Hepatitis B and C continue to be the world challenging problems. The results of currently available treatments with antiviral medications and interferon-based therapy have not been satisfactory and the numbers of newly acquired infection continue to increase. This situation has prompted investigations into novel approaches to decrease the mortality and morbidity of those suffering from hepatitis B and C. The dynamics of regulatory T cells (Tregs) in various stages of the illness have been reported in previous studies. It has been asserted that Tregs may have important roles in sustaining the viral persistence and preventing liver damage although the comprehensive mechanisms of hepatitis immunity mediated by Tregs are not well understood. To understand the immunobiology of regulatory T cells in hepatitis B and hepatitis C, we reviewed original research articles available from online databases. We found that in hepatitis B, Tregs development is influenced by plasmacytoid dendritic cells, soluble heat shock protein (HSP)-60, and toll-like receptor (TLR) 2/4 signaling.
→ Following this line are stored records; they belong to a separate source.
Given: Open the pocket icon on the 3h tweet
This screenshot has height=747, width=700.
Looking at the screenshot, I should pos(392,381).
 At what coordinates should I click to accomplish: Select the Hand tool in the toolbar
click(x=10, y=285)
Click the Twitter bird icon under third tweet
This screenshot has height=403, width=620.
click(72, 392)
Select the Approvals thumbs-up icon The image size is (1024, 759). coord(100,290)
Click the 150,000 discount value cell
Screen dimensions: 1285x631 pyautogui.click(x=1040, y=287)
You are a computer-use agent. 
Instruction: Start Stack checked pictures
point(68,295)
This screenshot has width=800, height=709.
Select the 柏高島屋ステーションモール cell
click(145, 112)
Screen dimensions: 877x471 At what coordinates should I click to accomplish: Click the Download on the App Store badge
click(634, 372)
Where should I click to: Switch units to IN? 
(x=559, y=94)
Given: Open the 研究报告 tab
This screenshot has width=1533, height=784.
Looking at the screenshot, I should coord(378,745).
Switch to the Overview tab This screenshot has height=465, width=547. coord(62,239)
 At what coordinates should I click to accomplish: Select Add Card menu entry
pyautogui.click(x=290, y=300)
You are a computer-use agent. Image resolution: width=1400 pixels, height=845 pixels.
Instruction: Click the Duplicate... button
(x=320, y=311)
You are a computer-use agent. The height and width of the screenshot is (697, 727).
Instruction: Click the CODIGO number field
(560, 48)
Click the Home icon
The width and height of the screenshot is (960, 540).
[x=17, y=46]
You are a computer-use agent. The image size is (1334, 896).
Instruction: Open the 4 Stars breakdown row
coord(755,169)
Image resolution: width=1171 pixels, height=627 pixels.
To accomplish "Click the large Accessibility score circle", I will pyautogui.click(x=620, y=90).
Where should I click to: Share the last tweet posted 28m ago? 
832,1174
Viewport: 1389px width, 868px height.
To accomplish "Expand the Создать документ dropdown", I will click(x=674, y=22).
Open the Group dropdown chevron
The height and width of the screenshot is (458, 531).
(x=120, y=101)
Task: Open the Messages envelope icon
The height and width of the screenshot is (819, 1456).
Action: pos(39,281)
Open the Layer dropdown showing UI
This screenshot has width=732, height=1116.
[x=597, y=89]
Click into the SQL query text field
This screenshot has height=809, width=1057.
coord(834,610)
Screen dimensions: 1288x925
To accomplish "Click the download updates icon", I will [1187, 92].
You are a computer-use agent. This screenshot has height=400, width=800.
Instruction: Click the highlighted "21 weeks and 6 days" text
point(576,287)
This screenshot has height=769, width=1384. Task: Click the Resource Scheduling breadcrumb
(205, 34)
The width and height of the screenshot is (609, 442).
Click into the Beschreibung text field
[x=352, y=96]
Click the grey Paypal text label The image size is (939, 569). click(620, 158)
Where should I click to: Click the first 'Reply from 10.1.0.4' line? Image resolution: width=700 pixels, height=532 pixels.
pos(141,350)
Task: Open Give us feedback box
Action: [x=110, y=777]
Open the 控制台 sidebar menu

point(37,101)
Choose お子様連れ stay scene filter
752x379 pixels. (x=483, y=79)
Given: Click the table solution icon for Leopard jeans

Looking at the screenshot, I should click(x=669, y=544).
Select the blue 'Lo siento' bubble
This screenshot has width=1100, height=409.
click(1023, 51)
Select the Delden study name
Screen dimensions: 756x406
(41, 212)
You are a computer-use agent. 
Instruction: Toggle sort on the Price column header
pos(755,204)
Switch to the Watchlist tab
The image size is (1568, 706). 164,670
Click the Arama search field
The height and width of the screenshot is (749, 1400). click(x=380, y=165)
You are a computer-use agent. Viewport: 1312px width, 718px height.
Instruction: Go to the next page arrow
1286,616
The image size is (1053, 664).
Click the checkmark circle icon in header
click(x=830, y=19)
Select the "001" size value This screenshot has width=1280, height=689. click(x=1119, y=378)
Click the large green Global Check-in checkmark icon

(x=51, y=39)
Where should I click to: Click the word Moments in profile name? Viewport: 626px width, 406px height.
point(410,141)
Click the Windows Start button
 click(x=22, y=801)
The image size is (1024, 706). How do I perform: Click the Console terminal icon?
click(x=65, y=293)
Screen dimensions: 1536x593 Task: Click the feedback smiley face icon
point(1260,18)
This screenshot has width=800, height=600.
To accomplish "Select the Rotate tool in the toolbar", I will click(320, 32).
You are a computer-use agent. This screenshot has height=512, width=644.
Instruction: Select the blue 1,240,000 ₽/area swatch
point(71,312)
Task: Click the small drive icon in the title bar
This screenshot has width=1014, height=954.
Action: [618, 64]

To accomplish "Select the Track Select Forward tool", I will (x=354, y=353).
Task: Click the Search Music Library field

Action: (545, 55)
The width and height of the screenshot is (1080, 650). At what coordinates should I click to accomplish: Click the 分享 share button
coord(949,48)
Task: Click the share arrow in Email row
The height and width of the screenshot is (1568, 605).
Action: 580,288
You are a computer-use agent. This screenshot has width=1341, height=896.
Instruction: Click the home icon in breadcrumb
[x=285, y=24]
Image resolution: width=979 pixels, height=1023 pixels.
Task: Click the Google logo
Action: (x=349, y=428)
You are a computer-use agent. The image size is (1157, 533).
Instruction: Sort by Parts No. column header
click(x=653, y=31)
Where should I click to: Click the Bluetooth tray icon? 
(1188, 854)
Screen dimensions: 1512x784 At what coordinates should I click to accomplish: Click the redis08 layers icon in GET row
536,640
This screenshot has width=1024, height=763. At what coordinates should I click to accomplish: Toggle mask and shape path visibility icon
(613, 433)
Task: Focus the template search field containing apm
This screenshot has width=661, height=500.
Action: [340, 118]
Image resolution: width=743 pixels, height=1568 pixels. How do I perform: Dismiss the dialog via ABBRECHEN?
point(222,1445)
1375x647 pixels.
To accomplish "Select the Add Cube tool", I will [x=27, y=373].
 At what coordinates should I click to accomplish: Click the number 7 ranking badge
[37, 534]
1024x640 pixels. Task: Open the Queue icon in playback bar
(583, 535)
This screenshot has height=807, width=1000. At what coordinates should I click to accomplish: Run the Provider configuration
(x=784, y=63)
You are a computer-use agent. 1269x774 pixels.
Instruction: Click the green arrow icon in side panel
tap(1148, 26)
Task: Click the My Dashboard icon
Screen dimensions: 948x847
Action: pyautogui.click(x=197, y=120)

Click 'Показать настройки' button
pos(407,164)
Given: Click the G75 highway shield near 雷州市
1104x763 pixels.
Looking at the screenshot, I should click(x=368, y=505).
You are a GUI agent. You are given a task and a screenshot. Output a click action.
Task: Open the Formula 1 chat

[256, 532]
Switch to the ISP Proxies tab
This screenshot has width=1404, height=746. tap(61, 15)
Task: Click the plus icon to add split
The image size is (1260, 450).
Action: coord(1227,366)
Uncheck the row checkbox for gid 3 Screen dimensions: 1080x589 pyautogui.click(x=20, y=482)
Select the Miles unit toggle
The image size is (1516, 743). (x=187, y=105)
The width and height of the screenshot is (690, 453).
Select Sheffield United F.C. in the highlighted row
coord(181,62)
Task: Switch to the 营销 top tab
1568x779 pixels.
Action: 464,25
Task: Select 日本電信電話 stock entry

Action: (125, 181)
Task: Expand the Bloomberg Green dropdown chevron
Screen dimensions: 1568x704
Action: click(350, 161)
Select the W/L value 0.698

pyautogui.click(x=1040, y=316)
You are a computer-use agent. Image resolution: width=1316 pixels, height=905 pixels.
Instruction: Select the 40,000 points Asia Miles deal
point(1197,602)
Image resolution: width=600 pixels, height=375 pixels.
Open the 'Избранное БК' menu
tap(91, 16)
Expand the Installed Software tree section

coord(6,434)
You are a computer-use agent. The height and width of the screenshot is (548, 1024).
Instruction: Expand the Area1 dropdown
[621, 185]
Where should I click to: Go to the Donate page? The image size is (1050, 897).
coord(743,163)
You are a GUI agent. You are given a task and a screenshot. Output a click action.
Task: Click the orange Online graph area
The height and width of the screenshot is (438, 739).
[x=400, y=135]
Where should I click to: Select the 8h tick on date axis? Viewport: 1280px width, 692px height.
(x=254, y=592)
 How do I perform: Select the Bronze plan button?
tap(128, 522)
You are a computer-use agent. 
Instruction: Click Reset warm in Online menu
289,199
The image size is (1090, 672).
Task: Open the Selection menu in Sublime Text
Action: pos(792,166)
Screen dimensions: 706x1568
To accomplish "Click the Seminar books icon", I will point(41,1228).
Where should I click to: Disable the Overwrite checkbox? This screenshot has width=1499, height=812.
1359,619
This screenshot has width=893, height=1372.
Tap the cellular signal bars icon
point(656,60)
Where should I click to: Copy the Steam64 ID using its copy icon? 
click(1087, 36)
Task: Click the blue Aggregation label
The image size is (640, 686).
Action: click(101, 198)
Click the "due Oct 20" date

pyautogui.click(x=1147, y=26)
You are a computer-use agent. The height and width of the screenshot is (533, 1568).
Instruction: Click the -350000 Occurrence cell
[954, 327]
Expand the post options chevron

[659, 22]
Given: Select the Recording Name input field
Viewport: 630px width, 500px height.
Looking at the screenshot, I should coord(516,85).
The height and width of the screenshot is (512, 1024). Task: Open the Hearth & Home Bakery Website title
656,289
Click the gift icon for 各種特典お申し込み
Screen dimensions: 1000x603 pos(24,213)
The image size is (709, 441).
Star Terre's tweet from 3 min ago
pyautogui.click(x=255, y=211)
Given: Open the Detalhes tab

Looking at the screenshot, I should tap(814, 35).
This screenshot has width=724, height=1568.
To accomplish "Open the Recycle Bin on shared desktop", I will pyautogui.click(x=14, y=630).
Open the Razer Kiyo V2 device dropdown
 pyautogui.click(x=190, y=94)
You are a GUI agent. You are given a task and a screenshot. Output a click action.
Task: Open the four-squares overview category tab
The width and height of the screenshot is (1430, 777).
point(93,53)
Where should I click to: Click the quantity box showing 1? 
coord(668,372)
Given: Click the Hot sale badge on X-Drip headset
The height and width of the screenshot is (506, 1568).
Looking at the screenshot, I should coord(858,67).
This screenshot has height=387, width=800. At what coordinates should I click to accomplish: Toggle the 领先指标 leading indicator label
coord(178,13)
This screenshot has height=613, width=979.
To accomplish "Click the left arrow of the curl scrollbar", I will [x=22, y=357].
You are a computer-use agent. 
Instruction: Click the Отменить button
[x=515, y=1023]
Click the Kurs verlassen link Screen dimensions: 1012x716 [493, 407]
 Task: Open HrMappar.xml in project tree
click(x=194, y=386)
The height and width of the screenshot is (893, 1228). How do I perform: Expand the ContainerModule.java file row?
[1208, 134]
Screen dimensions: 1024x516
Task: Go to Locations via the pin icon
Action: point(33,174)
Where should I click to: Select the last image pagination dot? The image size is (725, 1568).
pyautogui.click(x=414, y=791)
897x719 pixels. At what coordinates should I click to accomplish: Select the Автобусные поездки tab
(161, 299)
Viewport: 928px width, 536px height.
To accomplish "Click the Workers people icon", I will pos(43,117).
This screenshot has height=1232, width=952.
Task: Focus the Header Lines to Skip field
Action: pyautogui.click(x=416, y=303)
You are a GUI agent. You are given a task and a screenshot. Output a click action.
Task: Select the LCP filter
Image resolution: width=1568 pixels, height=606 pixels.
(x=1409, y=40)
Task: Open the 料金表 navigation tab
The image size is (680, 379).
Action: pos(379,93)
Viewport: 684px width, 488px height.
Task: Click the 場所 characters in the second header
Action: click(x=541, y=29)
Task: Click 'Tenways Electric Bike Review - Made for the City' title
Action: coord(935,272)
Tumor growth factor (TGF)-beta, indoleamine 2,3-dioxygenase (IDO), Tim-3/Gal-9 interactions, toll-like receptor (TLR)-2 stimulation, Notch signaling, HCV-induced miR146a, and contact with dendritic cells or B cells promote Tregs development and activation in hepatitis C. Tregs inhibit the function of cytotoxic T cells in HBV-infected livers whereas interleukin (IL)-8 produced by intrahepatic Tregs contributes to Tregs' role as the regulator of fibrogenesis in chronic hepatitis C. This present paper reports the significance of Tregs in hepatitis B and C as well as their development and suppression in the context of HBV and HCV infection.